[start]

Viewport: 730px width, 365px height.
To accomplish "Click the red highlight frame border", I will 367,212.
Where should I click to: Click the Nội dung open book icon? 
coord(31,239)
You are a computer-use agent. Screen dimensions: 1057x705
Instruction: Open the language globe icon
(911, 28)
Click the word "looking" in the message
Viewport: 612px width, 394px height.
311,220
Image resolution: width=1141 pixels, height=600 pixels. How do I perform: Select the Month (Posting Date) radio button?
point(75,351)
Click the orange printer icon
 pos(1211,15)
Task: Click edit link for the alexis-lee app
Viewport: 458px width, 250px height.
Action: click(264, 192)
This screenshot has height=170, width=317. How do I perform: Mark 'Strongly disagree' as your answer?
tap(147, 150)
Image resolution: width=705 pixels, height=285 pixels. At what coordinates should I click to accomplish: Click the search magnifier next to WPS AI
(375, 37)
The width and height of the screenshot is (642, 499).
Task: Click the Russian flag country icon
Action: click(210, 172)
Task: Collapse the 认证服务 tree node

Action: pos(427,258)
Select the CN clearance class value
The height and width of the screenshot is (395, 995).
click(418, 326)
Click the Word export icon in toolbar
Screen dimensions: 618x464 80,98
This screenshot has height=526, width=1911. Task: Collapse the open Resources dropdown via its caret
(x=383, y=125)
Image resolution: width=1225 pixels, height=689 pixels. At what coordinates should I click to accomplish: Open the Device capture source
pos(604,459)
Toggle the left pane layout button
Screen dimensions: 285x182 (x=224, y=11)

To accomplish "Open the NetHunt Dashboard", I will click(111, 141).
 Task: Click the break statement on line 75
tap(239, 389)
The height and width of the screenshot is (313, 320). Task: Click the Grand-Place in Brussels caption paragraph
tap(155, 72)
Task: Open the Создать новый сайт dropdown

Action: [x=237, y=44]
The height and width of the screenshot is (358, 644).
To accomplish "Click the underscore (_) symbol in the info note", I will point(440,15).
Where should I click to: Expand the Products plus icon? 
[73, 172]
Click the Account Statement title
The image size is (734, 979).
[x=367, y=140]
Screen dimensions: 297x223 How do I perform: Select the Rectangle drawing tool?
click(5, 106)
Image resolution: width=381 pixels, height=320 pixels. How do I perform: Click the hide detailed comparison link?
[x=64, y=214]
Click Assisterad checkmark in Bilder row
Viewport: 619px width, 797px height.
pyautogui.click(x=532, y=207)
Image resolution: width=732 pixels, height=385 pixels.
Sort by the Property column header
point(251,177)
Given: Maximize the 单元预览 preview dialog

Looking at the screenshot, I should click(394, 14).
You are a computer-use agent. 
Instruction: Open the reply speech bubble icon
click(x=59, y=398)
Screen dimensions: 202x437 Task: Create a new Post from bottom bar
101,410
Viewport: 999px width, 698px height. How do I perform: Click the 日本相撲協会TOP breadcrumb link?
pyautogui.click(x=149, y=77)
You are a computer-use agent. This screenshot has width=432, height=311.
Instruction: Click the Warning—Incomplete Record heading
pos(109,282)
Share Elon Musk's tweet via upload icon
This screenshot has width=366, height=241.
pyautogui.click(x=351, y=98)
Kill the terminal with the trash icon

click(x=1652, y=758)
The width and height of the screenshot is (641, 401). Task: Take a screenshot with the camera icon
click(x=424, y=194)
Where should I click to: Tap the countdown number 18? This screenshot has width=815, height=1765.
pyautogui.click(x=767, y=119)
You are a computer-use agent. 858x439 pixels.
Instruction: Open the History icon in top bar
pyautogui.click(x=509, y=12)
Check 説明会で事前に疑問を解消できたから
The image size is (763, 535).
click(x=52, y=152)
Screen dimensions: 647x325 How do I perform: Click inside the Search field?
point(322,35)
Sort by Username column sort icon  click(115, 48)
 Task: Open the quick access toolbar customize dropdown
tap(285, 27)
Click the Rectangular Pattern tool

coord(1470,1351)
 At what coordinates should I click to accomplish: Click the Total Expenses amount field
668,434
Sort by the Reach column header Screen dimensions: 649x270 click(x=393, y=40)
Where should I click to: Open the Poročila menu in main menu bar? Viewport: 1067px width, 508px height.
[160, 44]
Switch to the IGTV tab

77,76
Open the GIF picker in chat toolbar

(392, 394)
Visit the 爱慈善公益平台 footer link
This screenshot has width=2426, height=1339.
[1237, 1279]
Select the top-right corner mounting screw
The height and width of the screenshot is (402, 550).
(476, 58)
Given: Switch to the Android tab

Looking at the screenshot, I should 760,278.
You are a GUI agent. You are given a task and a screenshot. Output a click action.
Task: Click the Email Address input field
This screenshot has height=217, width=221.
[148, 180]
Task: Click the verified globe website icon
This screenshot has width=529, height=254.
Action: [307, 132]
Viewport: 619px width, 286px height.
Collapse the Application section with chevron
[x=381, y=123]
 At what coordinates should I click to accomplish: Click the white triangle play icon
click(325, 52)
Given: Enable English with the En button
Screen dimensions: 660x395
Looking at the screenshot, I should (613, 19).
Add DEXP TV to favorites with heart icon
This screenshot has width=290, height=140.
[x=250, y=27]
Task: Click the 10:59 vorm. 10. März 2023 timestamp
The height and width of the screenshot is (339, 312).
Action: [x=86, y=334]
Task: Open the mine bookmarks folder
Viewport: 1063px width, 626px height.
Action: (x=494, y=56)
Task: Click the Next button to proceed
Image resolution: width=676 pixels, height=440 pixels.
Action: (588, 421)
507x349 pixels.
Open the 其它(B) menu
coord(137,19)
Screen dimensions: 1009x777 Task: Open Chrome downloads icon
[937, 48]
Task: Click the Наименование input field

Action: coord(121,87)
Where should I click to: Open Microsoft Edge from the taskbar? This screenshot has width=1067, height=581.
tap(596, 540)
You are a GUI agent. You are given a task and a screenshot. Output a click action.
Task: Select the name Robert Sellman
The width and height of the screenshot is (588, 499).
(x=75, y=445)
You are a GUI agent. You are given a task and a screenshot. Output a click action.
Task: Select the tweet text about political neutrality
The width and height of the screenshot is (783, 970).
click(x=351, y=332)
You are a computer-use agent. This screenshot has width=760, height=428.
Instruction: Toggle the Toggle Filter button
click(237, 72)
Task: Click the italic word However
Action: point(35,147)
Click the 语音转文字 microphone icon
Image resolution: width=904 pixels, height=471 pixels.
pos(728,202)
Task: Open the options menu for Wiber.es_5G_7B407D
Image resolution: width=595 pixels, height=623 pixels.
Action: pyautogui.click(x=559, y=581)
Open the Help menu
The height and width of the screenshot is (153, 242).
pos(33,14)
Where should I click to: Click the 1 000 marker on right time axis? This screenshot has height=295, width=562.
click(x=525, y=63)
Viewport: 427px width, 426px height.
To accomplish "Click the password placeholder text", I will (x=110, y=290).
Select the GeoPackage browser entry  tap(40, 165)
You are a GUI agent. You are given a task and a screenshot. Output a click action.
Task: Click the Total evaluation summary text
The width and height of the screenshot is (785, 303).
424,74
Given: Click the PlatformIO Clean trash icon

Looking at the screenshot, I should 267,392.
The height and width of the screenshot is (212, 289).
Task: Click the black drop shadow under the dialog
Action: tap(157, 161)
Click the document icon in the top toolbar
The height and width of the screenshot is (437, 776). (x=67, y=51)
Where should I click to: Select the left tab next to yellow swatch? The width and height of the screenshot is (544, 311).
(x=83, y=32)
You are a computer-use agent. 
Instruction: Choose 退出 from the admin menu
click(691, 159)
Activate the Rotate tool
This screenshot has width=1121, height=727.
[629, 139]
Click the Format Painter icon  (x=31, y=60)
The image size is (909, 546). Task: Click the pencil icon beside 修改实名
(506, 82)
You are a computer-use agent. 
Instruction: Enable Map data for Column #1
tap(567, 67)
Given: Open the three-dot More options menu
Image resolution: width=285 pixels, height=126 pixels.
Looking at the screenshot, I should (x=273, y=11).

[end]

Gather every line of the entries above that contains the word "left", treating uppercase and lowercase as different.

Toggle the left pane layout button
Where should I click to: Select the left tab next to yellow swatch? The width and height of the screenshot is (544, 311).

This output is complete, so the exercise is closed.